No sooner have I pushed my parents out the door than Trish rings. I’ve been home six hours. It feels like four months. I’m ready to fly back to Bali and disappear into the rice paddies.

‘I thought you were bringing my girl home,’ Trish wails.

‘I don’t have any control over Alana, Trish. Besides, she looked happy enough last time I saw her.’

‘But what about the bombs? She’s so fragile.’

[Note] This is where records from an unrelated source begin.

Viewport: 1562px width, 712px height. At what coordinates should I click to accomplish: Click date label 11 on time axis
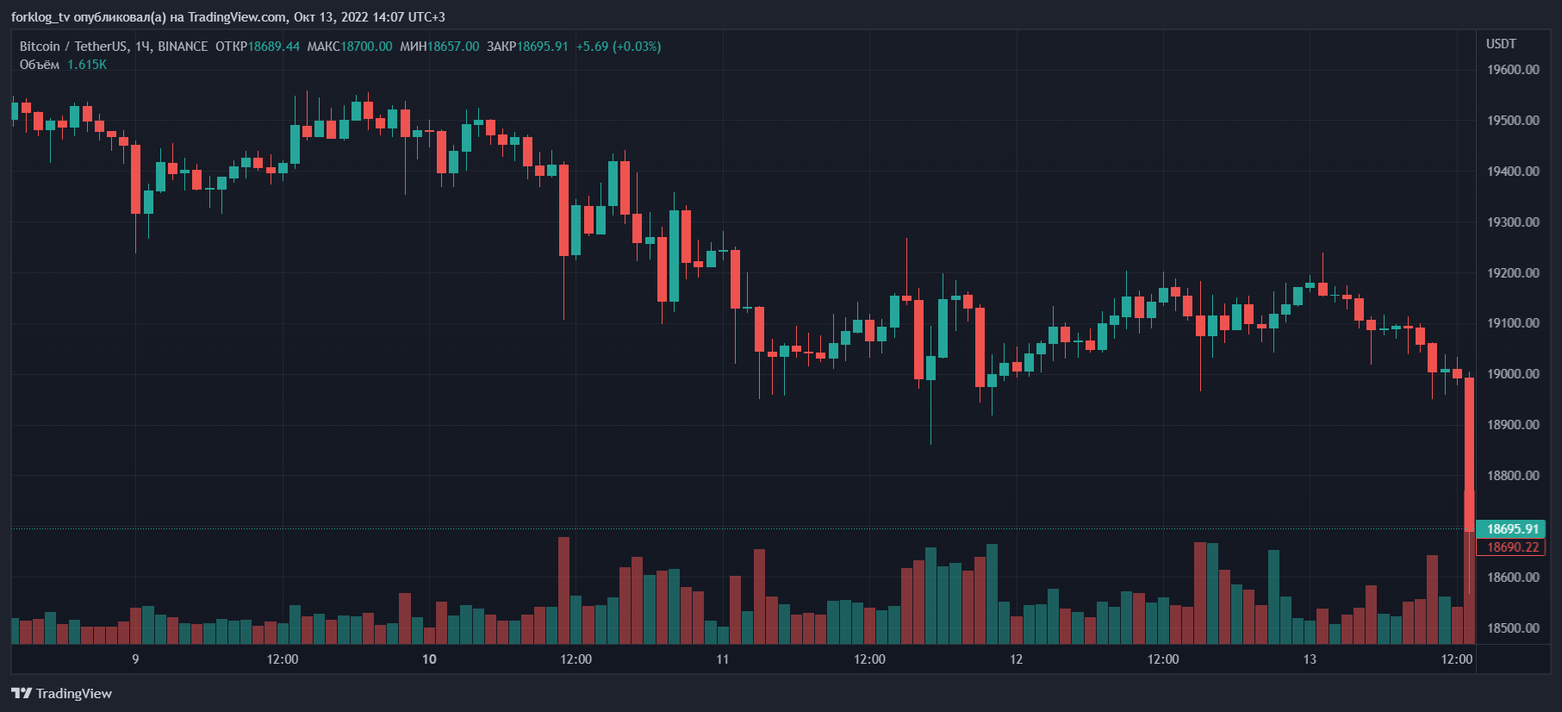722,659
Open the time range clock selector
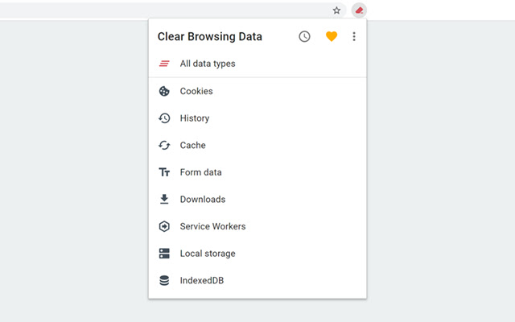Image resolution: width=515 pixels, height=322 pixels. pyautogui.click(x=304, y=36)
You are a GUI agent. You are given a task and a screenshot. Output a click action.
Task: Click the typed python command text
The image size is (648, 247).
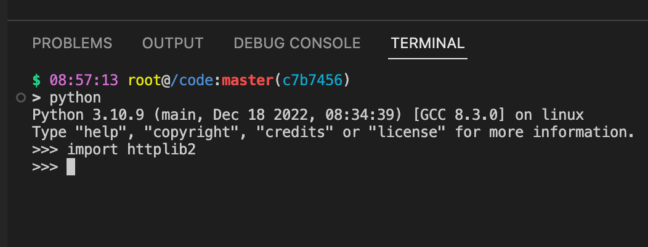(x=75, y=98)
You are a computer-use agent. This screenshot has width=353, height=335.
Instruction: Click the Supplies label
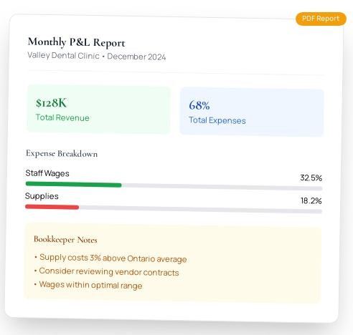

I want to scream. If Alana is fragile then I believe in Santa Claus. Alana is no more fragile than cement, but she seems to have convinced both Max and Trish otherwise.

‘Fragile or not, I think Alana can look after herself,’ I say, trying to be reasonable. ‘She is an adult, in an adult relationship -’

‘You don’t care. My poor, poor Alana.’

‘Max told me she’d called you,’ I say, restraining myself from letting loose with my real thoughts about her dear Alana.

Remember, I tell myself, I’m happy for them. Max and I have run our course. We all need to move on with our lives.